Data:
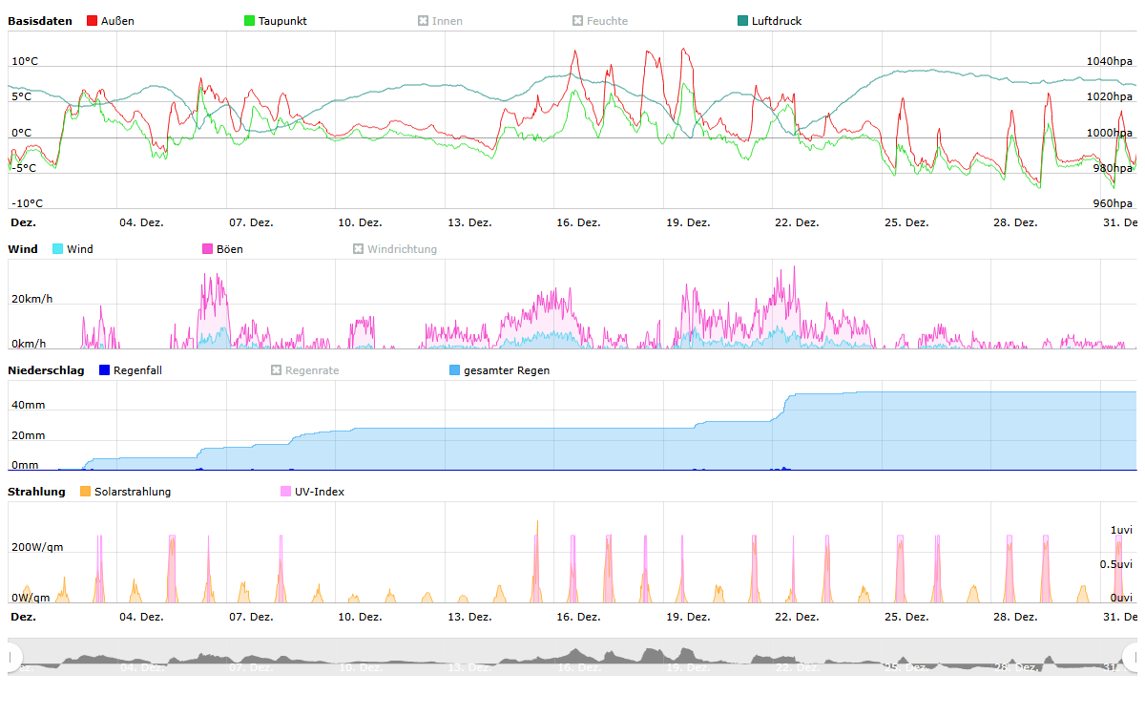The height and width of the screenshot is (716, 1145).
Task: Click the orange Solarstrahlung legend marker
Action: pos(85,492)
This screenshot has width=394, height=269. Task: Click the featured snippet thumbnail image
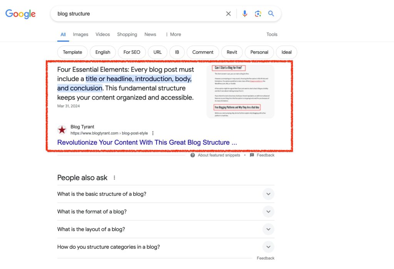[x=240, y=91]
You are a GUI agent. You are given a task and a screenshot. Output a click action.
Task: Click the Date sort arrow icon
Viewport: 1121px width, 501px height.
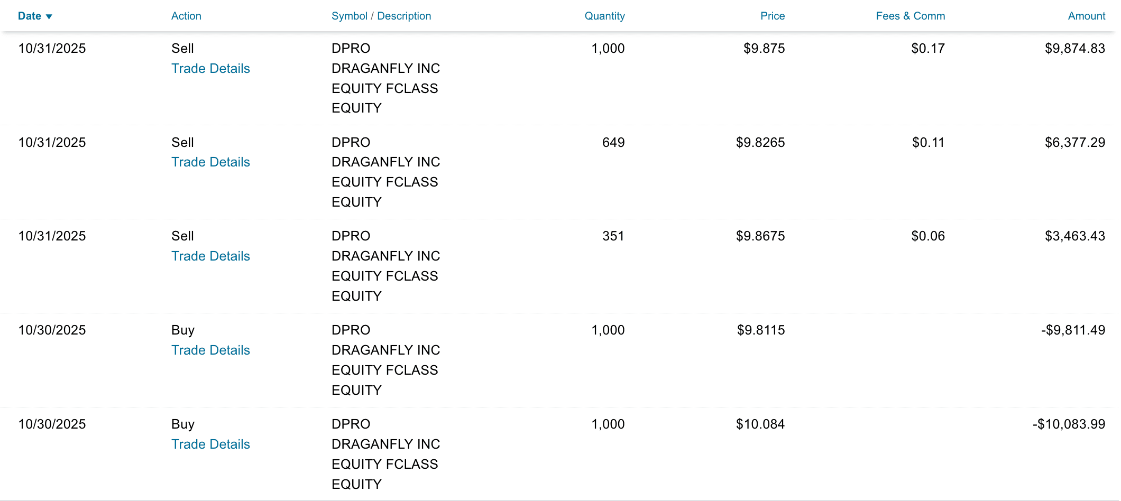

Task objective: Pictures are to be omitted. Output verbatim only the lines from the one holding "This screenshot has" through the end of the material, both included.

Solution for this exercise:
This screenshot has width=394, height=269. Task: Click the featured snippet thumbnail image
[x=240, y=91]
You are a GUI agent. You are given a task and a screenshot. Output a click action.
Task: Click the Date sort arrow icon
Viewport: 1121px width, 501px height.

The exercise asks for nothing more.